Monday, 31 October 2016

27. Bangkok - Thailand

Although it is a 2.5 hour drive from the port up to Bangkok, we decided to get up early and make the trip anyway. The route itself is pretty straightforward, a four lane highway in each direction, but it resembled the M25 on a good day as we drew closer to the city. All the land between the port and the city seems to have been developed in one way or another and we passed everything from oil refineries to fish farms, fruit stalls to elaborate temples. Closer to the city centre the many modern apartment blocks and office buildings sit uncomfortably alongside corrugated iron built shanty towns and slums. (But having said that, many of the ramshackle dwellings did have a satellite dish attached to the roof.)

Once delivered safely into the city centre we set off to do a bit of exploration by ourselves. We had been advised that it would be best to avoid the area around the Grand Palace as the book of condolence for the late King had just been opened to the general public the evenings before and over 100,000 people were waiting to sign. We wouldn't have been able to move, yet alone get a taxi.

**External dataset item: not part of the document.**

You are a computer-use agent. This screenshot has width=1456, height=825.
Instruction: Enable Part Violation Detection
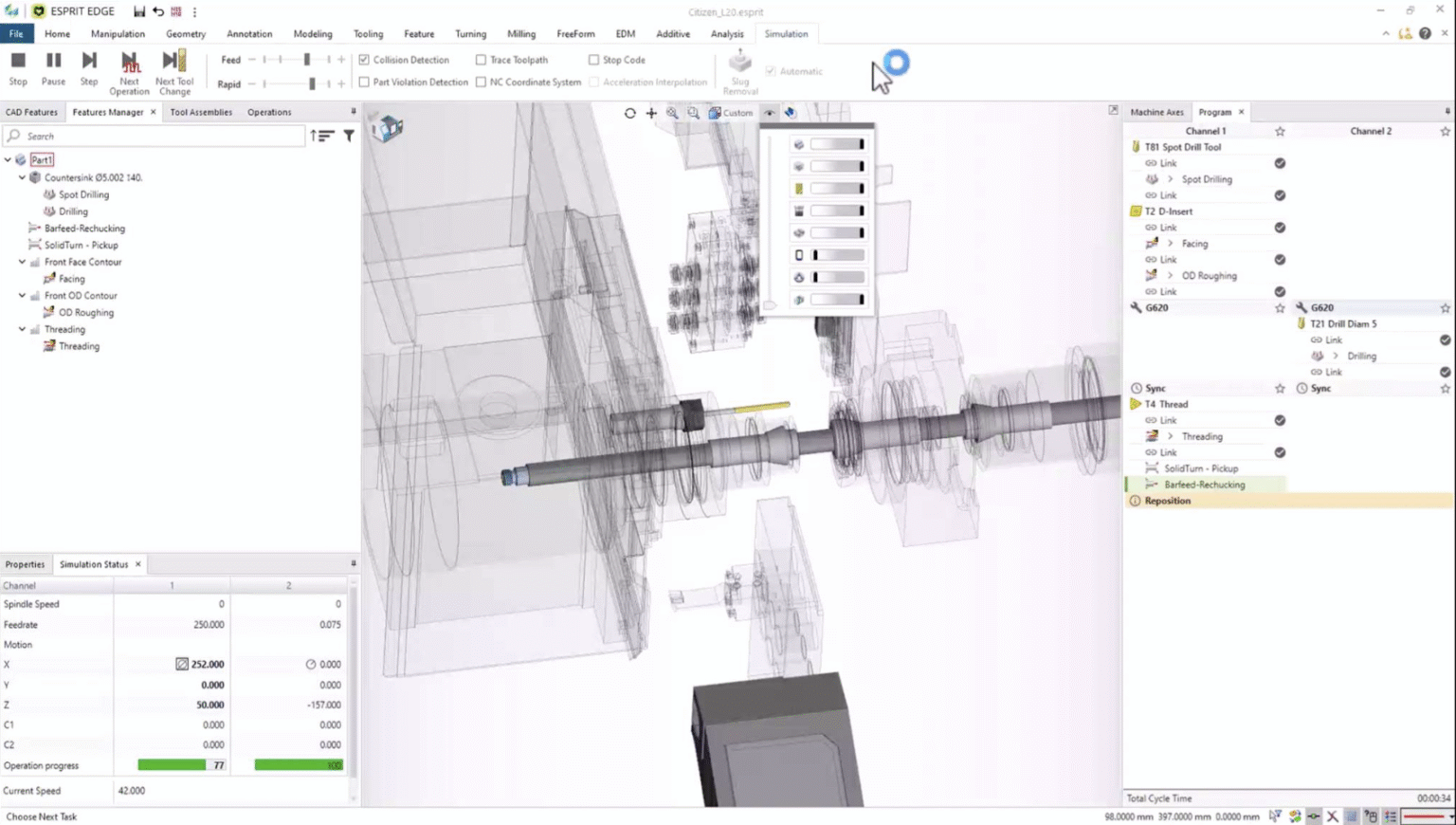[364, 82]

It is almost as if much of the city is built on three levels. At the bottom is street level, in the middle, the walking level and at the top, the highways and Skytrain, so we made our way along the walkways to the Erewan shrine, the shrine of the four faced Buddha. (I will have to check but I think this is the shrine that was the subject of a terrorist bomb attack a couple of years ago.) There were many people paying their respects, the shrine was covered in bright yellow garlands, girls in traditional dress were performing dances and the scent of incense hung heavily in the air. 

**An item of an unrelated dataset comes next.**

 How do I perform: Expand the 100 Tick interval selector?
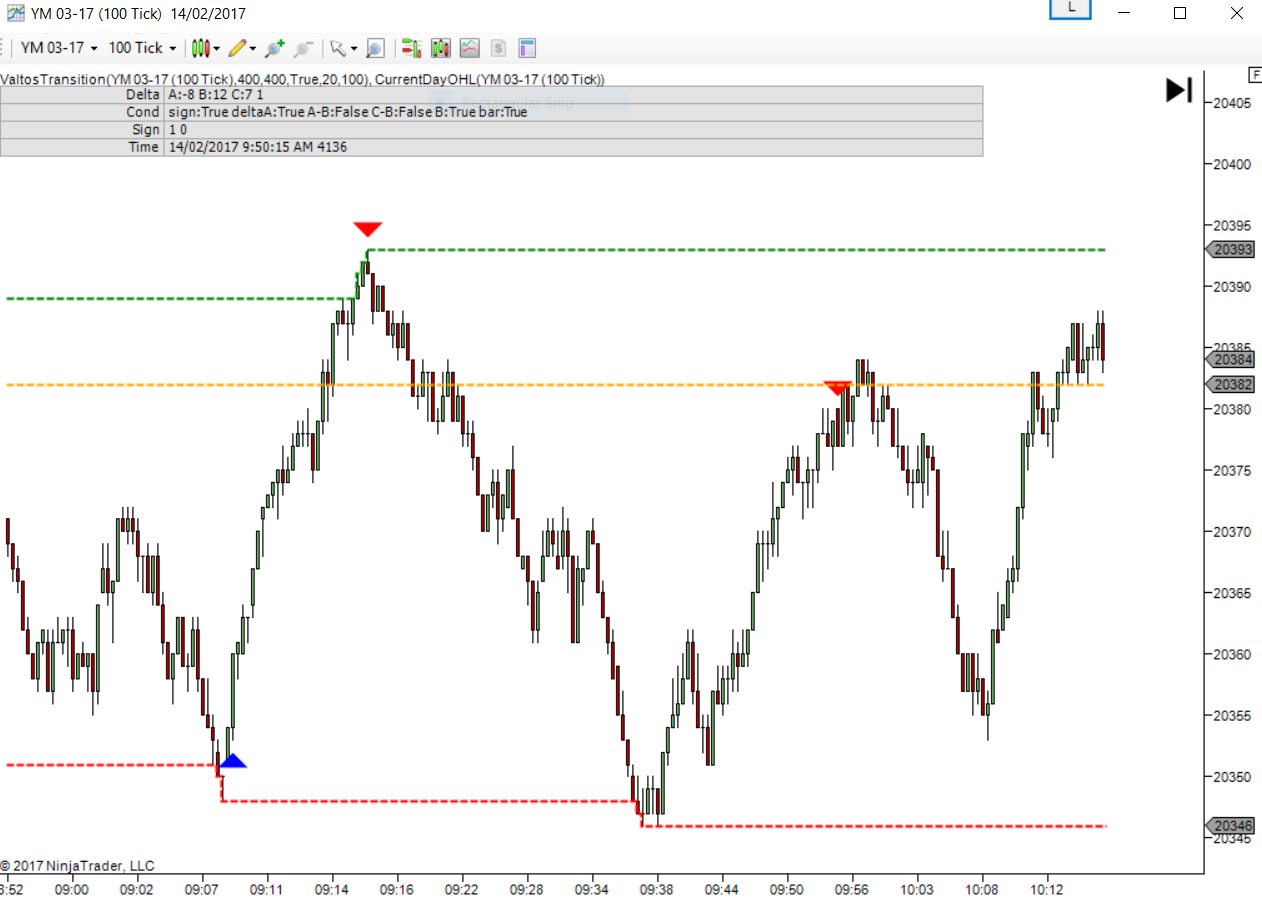pyautogui.click(x=141, y=48)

We continued our walk at street level, passing many vendors selling deliciously smelling street food and avoided the temptation to buy as our eyes did not recognise the fare and our stomachs would probably reject it anyway. One narrow street that we turned up was just a seething mass of people, cars, bikes, stalls, scents and colours...almost impossible to walk along....but a great experience!

The thought of the street food turned our attention towards lunch, so we went into one of the large and air conditioned malls and found the food court. I opted for some Thai noodles with spicy chicken and egg, whilst Claire found a mango salad with lots of spicy prawns and garlic. This was washed down with some iced tea and some lemongrass lemonade. All very delicious indeed!

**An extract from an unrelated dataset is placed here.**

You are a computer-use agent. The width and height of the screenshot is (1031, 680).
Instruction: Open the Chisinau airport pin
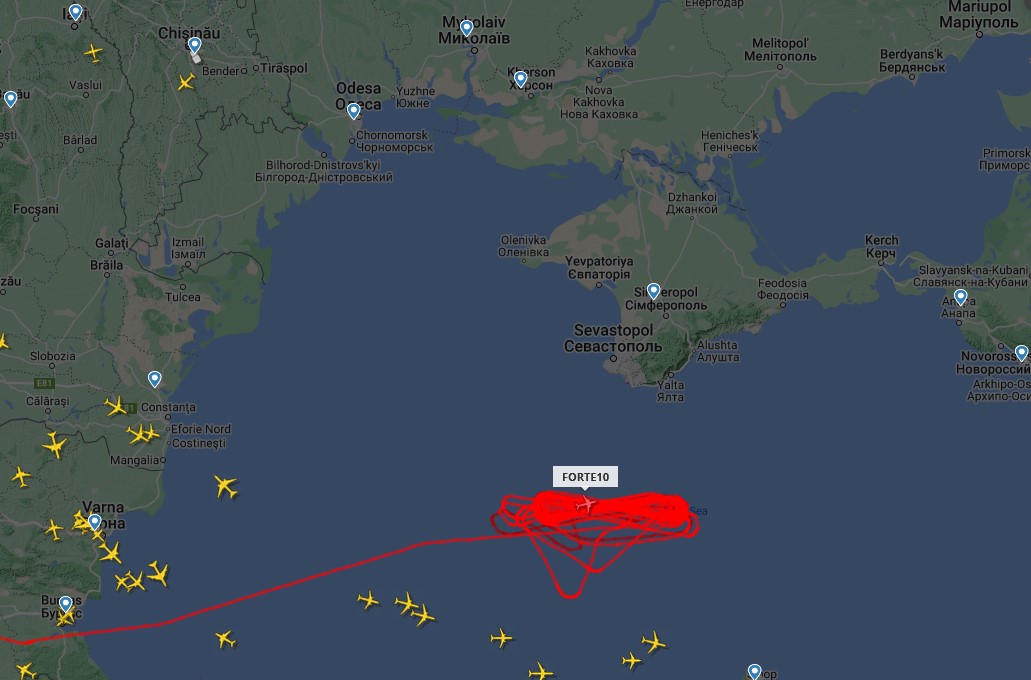[195, 46]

Several of the shopping malls had their own books of condolence...the one that we went into for lunch had a queue going out of the entrance, along the walkway and around the corner...at least 400 metres for those joining at the end. Also, during this period of public mourning, the locals were being asked to wear dark clothes...and this request was being followed almost without exception. Black trousers, shirts, and skirts were everywhere to be seen on the streets and the local stores were selling very little else, at least in the shop windows. As we saw in Phuket and Koh Samui, the outward signs of how much the late King was revered were everywhere.

We finished our brief Bangkok experience with very refreshing fruity icecreams. Well, we did need to be fortified for the long drive back to the port. Thankfully the forecast thunderstorms held off for the entire day and the traffic coming back was not quite as heavy as on the way up, so we were back on the ship with 45 minutes to spare. We watched the returning coaches deposit the other day trippers at the  gangway from the comfort of our balcony, glad to avoid the wrath of Third Officer Susan as she hounded the last stragglers from the cruise terminal gift shop.